State how many lines in the rows below contain the string "Shape", matching case exactly. Reply with the number only.

# # # # # # #

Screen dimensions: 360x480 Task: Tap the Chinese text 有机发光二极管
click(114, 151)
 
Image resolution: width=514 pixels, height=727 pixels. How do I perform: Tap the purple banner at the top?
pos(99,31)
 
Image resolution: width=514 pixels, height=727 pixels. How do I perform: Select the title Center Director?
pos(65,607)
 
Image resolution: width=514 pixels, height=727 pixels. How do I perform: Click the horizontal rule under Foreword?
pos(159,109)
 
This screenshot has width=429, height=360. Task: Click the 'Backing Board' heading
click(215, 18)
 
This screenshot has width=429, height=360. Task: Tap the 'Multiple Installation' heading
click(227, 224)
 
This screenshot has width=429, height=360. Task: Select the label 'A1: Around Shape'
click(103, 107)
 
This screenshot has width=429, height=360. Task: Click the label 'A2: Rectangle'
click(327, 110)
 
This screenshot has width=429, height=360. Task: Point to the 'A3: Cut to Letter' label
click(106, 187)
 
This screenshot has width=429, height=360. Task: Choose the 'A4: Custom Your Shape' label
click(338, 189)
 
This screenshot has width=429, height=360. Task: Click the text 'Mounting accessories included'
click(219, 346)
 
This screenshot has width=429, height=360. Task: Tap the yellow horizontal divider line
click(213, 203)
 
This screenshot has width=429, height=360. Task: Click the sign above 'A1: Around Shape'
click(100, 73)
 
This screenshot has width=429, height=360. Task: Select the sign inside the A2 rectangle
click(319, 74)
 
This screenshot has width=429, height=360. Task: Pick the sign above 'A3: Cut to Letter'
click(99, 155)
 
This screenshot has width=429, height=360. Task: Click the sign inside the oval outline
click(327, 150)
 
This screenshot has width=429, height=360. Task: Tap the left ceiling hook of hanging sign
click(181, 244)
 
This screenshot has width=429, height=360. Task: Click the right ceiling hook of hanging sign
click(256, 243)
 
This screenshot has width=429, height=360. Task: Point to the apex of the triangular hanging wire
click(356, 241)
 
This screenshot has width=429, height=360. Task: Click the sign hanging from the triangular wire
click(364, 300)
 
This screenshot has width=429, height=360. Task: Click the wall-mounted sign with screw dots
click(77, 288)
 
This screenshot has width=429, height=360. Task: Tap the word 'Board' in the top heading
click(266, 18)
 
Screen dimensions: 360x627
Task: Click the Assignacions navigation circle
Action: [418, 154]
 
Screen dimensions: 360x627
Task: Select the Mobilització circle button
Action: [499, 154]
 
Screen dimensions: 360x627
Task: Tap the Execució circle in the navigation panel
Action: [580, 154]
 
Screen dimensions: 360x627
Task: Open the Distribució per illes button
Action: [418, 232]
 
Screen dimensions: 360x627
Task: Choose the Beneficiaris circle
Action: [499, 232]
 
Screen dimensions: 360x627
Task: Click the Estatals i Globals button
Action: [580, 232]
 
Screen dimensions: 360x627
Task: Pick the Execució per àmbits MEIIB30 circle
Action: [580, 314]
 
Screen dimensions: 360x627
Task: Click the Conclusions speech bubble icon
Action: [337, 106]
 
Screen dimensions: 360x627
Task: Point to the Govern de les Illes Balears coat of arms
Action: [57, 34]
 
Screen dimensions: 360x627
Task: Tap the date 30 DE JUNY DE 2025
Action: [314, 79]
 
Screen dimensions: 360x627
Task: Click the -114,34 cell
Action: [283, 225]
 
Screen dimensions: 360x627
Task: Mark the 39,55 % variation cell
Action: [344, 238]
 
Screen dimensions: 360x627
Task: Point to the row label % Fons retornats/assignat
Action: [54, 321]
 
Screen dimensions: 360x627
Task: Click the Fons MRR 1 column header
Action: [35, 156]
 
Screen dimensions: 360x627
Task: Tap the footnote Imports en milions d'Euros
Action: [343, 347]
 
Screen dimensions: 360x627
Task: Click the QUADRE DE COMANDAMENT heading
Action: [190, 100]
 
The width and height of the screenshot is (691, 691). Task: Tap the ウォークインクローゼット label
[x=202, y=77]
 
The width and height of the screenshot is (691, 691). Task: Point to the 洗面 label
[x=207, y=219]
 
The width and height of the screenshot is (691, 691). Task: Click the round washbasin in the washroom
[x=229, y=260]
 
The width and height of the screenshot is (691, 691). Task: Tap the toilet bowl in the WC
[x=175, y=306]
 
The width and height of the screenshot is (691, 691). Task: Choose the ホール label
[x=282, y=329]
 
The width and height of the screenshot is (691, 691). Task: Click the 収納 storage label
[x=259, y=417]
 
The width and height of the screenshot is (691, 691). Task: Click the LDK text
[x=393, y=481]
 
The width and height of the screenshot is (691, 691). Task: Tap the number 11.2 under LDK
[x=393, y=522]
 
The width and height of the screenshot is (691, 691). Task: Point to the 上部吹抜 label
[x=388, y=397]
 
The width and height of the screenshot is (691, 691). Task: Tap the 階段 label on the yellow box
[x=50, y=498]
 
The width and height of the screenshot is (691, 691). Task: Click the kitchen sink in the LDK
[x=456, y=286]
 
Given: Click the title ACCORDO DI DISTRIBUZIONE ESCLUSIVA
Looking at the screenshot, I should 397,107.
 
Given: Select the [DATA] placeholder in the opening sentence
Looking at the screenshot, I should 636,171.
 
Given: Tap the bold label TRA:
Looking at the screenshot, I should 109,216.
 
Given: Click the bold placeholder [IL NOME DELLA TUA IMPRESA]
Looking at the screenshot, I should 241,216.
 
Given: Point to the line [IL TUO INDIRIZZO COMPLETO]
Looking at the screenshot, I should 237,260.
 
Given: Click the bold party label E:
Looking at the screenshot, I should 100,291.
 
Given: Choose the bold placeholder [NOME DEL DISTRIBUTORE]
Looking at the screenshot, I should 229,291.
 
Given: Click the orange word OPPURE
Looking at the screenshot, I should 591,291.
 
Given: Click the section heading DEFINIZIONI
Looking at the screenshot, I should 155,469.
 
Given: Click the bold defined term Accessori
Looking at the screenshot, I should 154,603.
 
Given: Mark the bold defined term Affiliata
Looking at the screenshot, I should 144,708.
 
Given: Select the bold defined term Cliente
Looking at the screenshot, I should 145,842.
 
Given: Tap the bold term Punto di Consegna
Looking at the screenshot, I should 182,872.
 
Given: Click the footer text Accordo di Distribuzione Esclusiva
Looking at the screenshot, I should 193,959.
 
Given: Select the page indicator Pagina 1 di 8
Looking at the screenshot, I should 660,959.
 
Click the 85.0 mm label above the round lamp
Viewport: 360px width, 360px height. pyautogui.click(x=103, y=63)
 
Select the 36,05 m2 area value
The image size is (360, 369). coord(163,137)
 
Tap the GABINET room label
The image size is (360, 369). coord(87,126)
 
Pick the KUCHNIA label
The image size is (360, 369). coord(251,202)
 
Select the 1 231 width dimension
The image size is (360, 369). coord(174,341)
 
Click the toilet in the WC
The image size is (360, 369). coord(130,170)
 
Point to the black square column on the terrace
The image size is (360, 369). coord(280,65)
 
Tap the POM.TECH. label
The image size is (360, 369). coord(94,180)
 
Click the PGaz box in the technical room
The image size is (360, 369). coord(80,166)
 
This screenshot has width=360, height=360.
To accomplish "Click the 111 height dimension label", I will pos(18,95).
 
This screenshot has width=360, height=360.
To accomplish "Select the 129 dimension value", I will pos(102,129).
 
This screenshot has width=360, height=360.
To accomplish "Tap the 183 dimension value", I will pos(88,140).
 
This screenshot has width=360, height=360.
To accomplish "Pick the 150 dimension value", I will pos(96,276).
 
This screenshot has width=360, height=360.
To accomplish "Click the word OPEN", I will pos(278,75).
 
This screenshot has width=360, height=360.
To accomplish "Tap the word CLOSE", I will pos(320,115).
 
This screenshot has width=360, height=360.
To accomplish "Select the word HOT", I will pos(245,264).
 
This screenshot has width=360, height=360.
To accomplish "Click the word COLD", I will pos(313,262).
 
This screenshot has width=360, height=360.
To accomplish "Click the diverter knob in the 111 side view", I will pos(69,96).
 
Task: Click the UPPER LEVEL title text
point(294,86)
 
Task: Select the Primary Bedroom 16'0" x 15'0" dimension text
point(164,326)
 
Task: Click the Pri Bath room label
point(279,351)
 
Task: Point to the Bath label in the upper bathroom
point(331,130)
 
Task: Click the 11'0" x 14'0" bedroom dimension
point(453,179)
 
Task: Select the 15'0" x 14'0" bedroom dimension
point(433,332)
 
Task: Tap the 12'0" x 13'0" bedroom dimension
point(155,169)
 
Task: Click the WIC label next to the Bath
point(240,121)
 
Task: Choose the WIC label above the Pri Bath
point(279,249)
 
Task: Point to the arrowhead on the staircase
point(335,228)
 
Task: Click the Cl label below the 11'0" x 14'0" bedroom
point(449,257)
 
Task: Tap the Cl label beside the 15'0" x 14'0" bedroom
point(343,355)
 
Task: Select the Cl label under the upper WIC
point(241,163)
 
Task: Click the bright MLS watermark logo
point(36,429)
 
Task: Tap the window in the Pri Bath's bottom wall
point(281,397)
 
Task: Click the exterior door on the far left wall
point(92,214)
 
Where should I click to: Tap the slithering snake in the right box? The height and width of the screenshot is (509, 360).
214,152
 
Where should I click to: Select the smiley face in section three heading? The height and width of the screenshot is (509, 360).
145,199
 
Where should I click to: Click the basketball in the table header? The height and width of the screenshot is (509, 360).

# # # # # # #

• Answer below
3